Property Deed Restrictions: Are They Enforceable?
When transferring property, an owner may wish to place certain restrictions in the deed to limit the new owner’s use of the property. Such restrictions typically “run with the land” – meaning they are not personal to the owner and will affect future owners.
Typical deed restrictions are the following:
Grantee retains the right to use the land for hunting purposes.
The Property may not be rented or leased to any third party.
Only one single-family residence is permitted on the Property.
No trees may be removed from the three acres of the Property bordering Buckeye Creek.
Grantee retains the right of first refusal and option to purchase, in the event Grantee wishes to sell the Property to a third party.
While most deed restrictions are valid, those that are against public policy are unenforceable. For example, restrictions that bar the grantee from transferring the property are considered a restraint on alienation because they prevent the free flow of property. A restriction that limits transfer of the property to buyers of a certain race is invalid.

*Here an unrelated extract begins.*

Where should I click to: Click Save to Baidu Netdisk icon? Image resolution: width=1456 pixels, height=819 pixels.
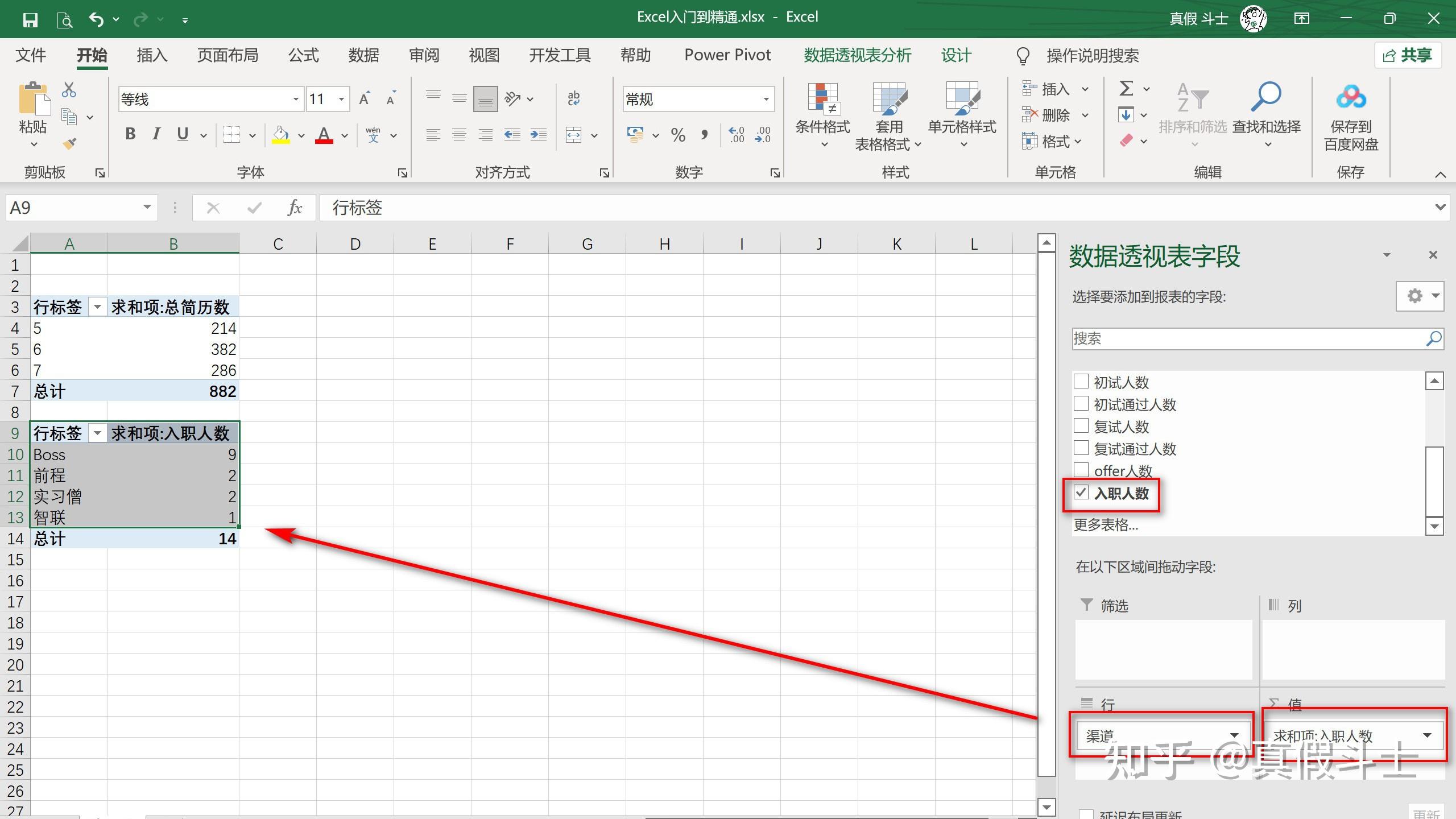tap(1351, 98)
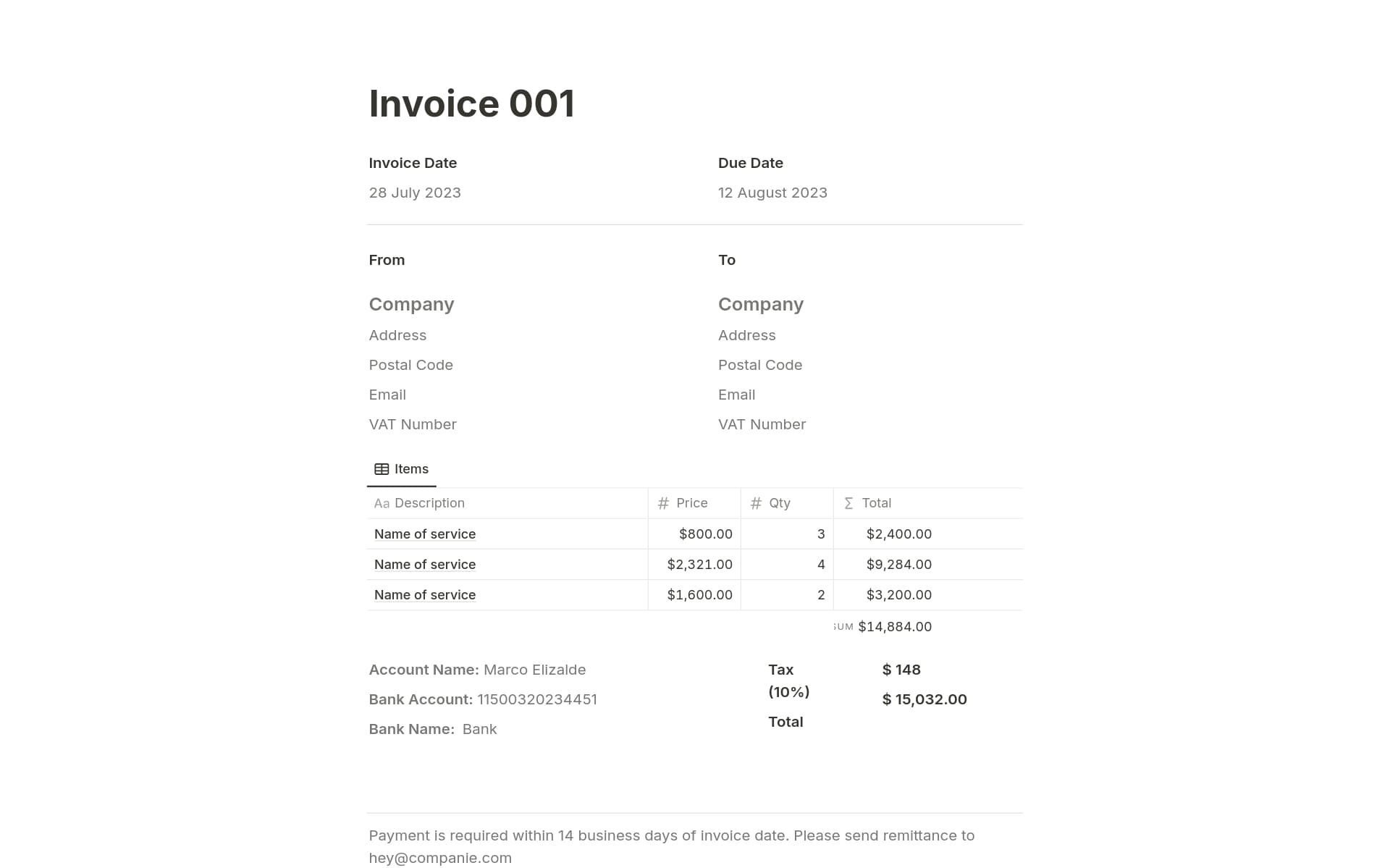1390x868 pixels.
Task: Click the # icon in the Qty column
Action: pyautogui.click(x=757, y=502)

Ohio’s legislature and judiciary have also looked at specific restrictions in recent years. In 2003, the Ohio General Assembly amended the statutes to specifically provide that deed restrictions prohibiting flagpoles or the display of the American flag were invalid. In 2012, the Ohio Supreme Court held that a public school district could not sell a vacant school building for sale with a deed restriction preventing the property to be used for school purposes, because Ohio’s public policy supports community schools.

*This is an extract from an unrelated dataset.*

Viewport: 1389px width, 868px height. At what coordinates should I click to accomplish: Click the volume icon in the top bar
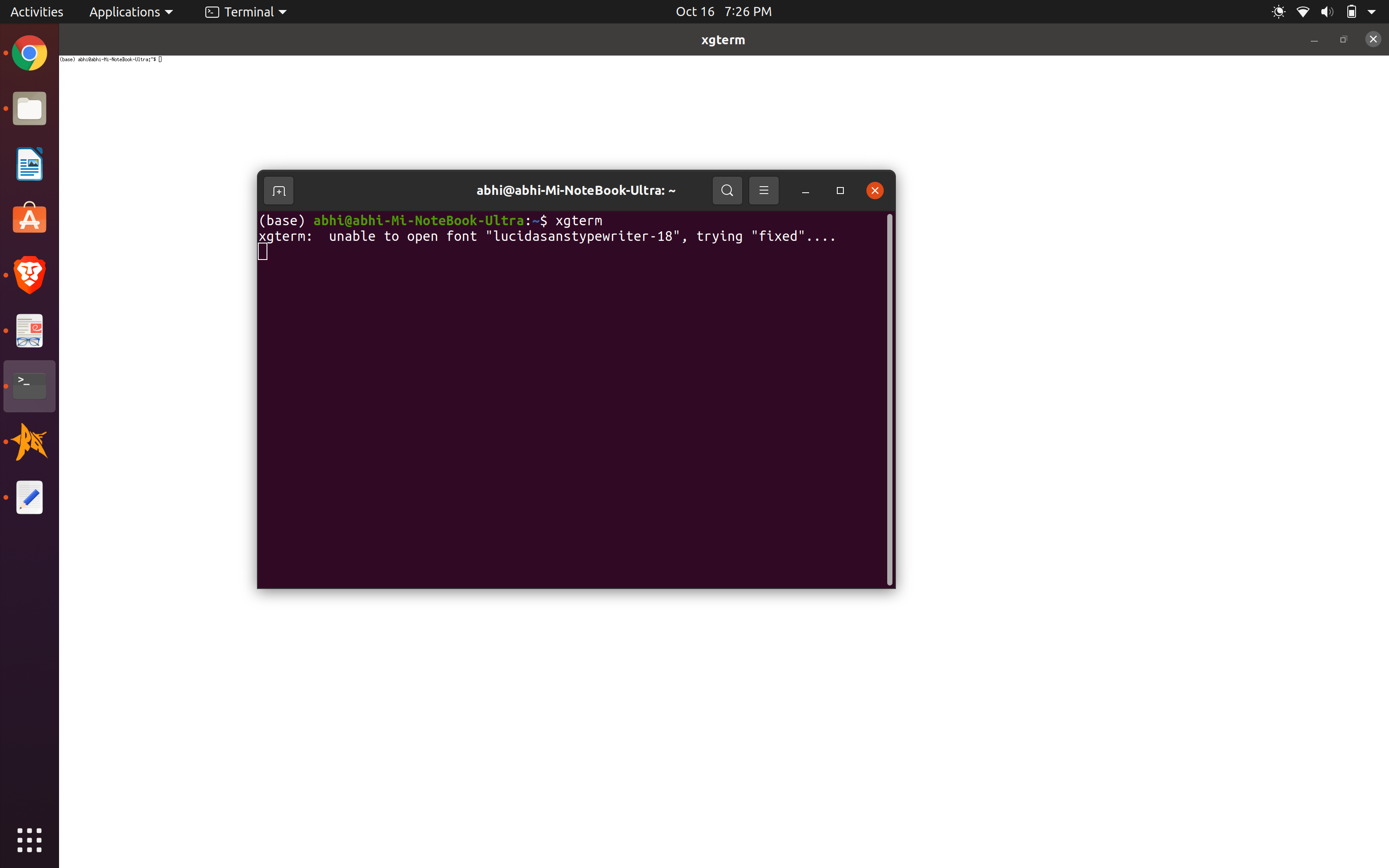click(x=1327, y=11)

Sellers should consider whether they should insert deed restrictions into the transfer documents, particularly in cases in which they will live nearby or gain some value from the restrictions (be it a protected view, the option to buy back the property, or some other benefit). Likewise, before purchasing property, buyers should hire a reputable company to perform a title search to make sure that they are informed about any existing deed restrictions on the property.